Tasks to carry out
(a) Which distinct building heights, in feet, does the passage on Berkeley's downtown plan mention? List each height once.
(b) Can you pick up the passage on Berkeley's downtown plan and keep writing from its last sentence?

Given text
________________

The analysis of the loss of views of the hills in the EIR only considers the impact from within the downtown, even though many speakers throughout the planning process said they were concerned about the loss of views from the residences in adjacent neighborhoods.
The single reference to impacts on views from outside the downtown planning district is a mention that development might “obstruct existing views of Downtown Area from other areas.”
The DEIR evaluates a skyline that would include two new 220-foot hotels in the downtown inner core area and four additional buildings at 180 feet, with an outer core that includes six new 120-foot buildings, two of which would belong to the university.
By way of comparison, the existing downtown skyline’s lone high-rises at the Great Western building at 173 feet and the Well Fargo tower, which houses 13 floors in 180 feet.
The hotel buildings would include both guest rooms and private condos for permanent residents.
As for historic resources, the touchstones of many political battles in Berkeley in recent years, the DEIR concludes that the only impacts which couldn’t be mitigated would be demolitions of historic buildings to meet the plan’s development quotas.
While Berkeley has a Landmarks Preservation Ordinance, recently reaffirmed in a municipal referendum that turned down a City Council-backed revision, the law isn’t binding on property owned by the university.

________________

Entries
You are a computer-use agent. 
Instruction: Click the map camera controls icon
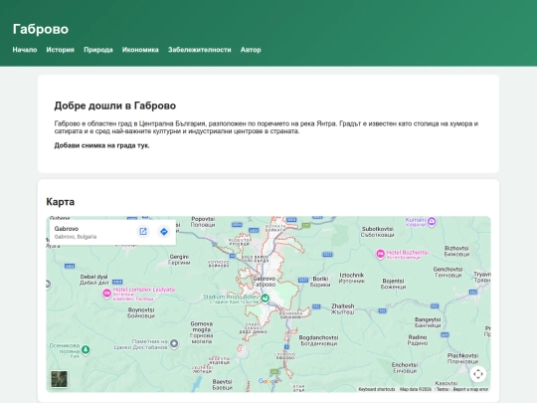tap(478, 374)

________________

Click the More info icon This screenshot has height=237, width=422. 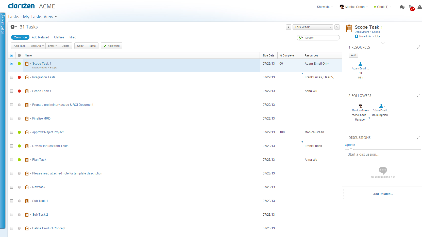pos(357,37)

________________

Answers below
(a) 220 feet, 180 feet, 120 feet, 173 feet

(b)
UC, as the DEIR notes, typically presents its projects to the city Landmarks Preservation Commission for review, but the city has no legal say over university projects.
As the DEIR notes, UC can override historic and archaeological concerns “[u]nder certain circumstances warranted by public benefits in furtherance of the University’s educational mission.”
Another possible concern raised in the DEIR is the possible impact of new construction on potential historic districts within the downtown.
Berkeley has two National Historic Districts downtown, one encompassing the civic center complex of buildings and the second being the historic buildings of the Berkeley High School complex.
While development could significantly alter areas with potential for historic district designation, the impacts could be reduced by updated design guidelines for so-called infill development, the DEIR declares, spelling out a page of specifics.
ABAG sets the regional housing needs assessments, quotas for each local government mandating the amount of residential growth they must allow if they are to receive critical state infrastructure funding.
Regional government doesn’t mandate construction of all the assigned housing units; only that the local agencies don’t act to block construction of housing up to the number of units prescribed.
In Berkeley, Planning and Development Director Dan Marks told DAPAC members early in the planning process, city officials had picked downtown Berkeley because it was the only area where significant growth could occur without provoking a strong reaction from neighborhoods.
The DEIR estimates the population within the downtown plan’s boundaries at 3,000 as of 2007. The new plan would allow for up to 3,252 new residents within the plan’s lifespan in 3,100 new housing units.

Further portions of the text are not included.